Your assignment -> Output all of the records exactly, word for word.

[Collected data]
• • • • •

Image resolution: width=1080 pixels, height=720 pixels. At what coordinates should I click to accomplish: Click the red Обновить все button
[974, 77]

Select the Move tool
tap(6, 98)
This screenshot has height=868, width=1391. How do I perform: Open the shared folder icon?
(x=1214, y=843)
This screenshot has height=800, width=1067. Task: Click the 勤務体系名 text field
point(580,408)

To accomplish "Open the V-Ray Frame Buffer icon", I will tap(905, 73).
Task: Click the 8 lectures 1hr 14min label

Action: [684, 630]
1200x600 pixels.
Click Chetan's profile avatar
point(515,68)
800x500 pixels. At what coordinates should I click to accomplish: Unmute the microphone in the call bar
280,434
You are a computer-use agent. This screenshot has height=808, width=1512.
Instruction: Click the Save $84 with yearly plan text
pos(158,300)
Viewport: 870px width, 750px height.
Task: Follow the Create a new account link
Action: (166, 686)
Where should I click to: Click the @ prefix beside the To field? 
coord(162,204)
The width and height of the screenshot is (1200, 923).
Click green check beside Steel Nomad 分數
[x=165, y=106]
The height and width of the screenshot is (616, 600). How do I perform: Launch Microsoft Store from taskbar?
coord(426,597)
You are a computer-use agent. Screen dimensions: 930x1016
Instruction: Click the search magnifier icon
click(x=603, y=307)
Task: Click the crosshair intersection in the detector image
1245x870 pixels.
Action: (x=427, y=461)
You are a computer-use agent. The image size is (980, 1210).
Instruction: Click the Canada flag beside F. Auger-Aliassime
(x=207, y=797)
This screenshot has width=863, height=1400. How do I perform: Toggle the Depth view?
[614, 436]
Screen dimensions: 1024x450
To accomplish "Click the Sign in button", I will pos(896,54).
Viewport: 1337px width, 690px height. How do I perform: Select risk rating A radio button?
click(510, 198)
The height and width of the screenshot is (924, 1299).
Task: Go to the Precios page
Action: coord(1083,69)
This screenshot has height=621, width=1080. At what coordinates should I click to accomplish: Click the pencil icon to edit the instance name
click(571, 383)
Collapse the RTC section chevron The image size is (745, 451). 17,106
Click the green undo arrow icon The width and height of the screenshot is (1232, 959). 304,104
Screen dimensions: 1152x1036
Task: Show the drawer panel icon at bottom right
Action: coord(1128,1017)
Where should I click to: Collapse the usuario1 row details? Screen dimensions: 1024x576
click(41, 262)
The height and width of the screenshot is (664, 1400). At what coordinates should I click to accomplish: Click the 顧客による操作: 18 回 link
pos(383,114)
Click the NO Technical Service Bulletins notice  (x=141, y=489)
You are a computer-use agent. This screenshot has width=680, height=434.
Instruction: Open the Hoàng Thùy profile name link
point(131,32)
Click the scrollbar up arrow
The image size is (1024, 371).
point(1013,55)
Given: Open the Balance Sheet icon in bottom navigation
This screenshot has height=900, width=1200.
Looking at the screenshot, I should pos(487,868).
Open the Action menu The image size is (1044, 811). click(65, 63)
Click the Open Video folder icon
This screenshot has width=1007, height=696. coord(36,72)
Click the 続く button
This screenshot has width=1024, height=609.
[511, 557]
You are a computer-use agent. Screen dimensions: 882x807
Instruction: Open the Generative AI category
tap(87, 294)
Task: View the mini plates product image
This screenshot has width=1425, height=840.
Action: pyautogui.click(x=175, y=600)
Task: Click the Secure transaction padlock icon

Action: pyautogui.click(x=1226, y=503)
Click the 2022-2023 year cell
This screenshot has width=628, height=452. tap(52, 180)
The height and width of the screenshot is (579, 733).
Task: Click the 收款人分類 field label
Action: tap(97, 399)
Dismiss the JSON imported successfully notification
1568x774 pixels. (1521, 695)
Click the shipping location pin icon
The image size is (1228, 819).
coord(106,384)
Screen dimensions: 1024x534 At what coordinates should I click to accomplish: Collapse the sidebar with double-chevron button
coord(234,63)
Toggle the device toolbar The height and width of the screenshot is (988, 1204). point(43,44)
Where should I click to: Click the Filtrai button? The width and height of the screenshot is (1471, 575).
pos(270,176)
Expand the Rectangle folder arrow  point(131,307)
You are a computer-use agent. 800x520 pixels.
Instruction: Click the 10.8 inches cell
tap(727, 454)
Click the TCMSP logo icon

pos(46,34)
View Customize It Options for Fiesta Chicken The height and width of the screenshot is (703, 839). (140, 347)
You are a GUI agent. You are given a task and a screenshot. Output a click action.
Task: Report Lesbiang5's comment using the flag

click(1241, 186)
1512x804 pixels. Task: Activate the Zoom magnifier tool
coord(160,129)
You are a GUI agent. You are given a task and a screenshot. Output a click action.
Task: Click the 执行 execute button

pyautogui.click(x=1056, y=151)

• • • • •

Reply to the task ->
Image resolution: width=1080 pixels, height=720 pixels. At what coordinates should I click to accomplish: Click the red Обновить все button
[974, 77]

Select the Move tool
tap(6, 98)
This screenshot has height=868, width=1391. How do I perform: Open the shared folder icon?
(x=1214, y=843)
This screenshot has height=800, width=1067. Task: Click the 勤務体系名 text field
point(580,408)

To accomplish "Open the V-Ray Frame Buffer icon", I will tap(905, 73).
Task: Click the 8 lectures 1hr 14min label

Action: [684, 630]
1200x600 pixels.
Click Chetan's profile avatar
point(515,68)
800x500 pixels. At what coordinates should I click to accomplish: Unmute the microphone in the call bar
280,434
You are a computer-use agent. This screenshot has height=808, width=1512.
Instruction: Click the Save $84 with yearly plan text
pos(158,300)
Viewport: 870px width, 750px height.
Task: Follow the Create a new account link
Action: (166, 686)
Where should I click to: Click the @ prefix beside the To field? 
coord(162,204)
The width and height of the screenshot is (1200, 923).
Click green check beside Steel Nomad 分數
[x=165, y=106]
The height and width of the screenshot is (616, 600). How do I perform: Launch Microsoft Store from taskbar?
coord(426,597)
You are a computer-use agent. Screen dimensions: 930x1016
Instruction: Click the search magnifier icon
click(x=603, y=307)
Task: Click the crosshair intersection in the detector image
1245x870 pixels.
Action: (x=427, y=461)
You are a computer-use agent. The image size is (980, 1210).
Instruction: Click the Canada flag beside F. Auger-Aliassime
(x=207, y=797)
This screenshot has width=863, height=1400. How do I perform: Toggle the Depth view?
[614, 436]
Screen dimensions: 1024x450
To accomplish "Click the Sign in button", I will pos(896,54).
Viewport: 1337px width, 690px height. How do I perform: Select risk rating A radio button?
click(510, 198)
The height and width of the screenshot is (924, 1299).
Task: Go to the Precios page
Action: coord(1083,69)
This screenshot has height=621, width=1080. At what coordinates should I click to accomplish: Click the pencil icon to edit the instance name
click(571, 383)
Collapse the RTC section chevron The image size is (745, 451). 17,106
Click the green undo arrow icon The width and height of the screenshot is (1232, 959). 304,104
Screen dimensions: 1152x1036
Task: Show the drawer panel icon at bottom right
Action: coord(1128,1017)
Where should I click to: Collapse the usuario1 row details? Screen dimensions: 1024x576
click(41, 262)
The height and width of the screenshot is (664, 1400). At what coordinates should I click to accomplish: Click the 顧客による操作: 18 回 link
pos(383,114)
Click the NO Technical Service Bulletins notice  (x=141, y=489)
You are a computer-use agent. This screenshot has width=680, height=434.
Instruction: Open the Hoàng Thùy profile name link
point(131,32)
Click the scrollbar up arrow
The image size is (1024, 371).
point(1013,55)
Given: Open the Balance Sheet icon in bottom navigation
This screenshot has height=900, width=1200.
Looking at the screenshot, I should pos(487,868).
Open the Action menu The image size is (1044, 811). click(65, 63)
Click the Open Video folder icon
This screenshot has width=1007, height=696. coord(36,72)
Click the 続く button
This screenshot has width=1024, height=609.
[511, 557]
You are a computer-use agent. Screen dimensions: 882x807
Instruction: Open the Generative AI category
tap(87, 294)
Task: View the mini plates product image
This screenshot has width=1425, height=840.
Action: pyautogui.click(x=175, y=600)
Task: Click the Secure transaction padlock icon

Action: pyautogui.click(x=1226, y=503)
Click the 2022-2023 year cell
This screenshot has width=628, height=452. tap(52, 180)
The height and width of the screenshot is (579, 733).
Task: Click the 收款人分類 field label
Action: tap(97, 399)
Dismiss the JSON imported successfully notification
1568x774 pixels. (1521, 695)
Click the shipping location pin icon
The image size is (1228, 819).
coord(106,384)
Screen dimensions: 1024x534 At what coordinates should I click to accomplish: Collapse the sidebar with double-chevron button
coord(234,63)
Toggle the device toolbar The height and width of the screenshot is (988, 1204). point(43,44)
Where should I click to: Click the Filtrai button? The width and height of the screenshot is (1471, 575).
pos(270,176)
Expand the Rectangle folder arrow  point(131,307)
You are a computer-use agent. 800x520 pixels.
Instruction: Click the 10.8 inches cell
tap(727, 454)
Click the TCMSP logo icon

pos(46,34)
View Customize It Options for Fiesta Chicken The height and width of the screenshot is (703, 839). (140, 347)
You are a GUI agent. You are given a task and a screenshot. Output a click action.
Task: Report Lesbiang5's comment using the flag

click(1241, 186)
1512x804 pixels. Task: Activate the Zoom magnifier tool
coord(160,129)
You are a GUI agent. You are given a task and a screenshot. Output a click action.
Task: Click the 执行 execute button

pyautogui.click(x=1056, y=151)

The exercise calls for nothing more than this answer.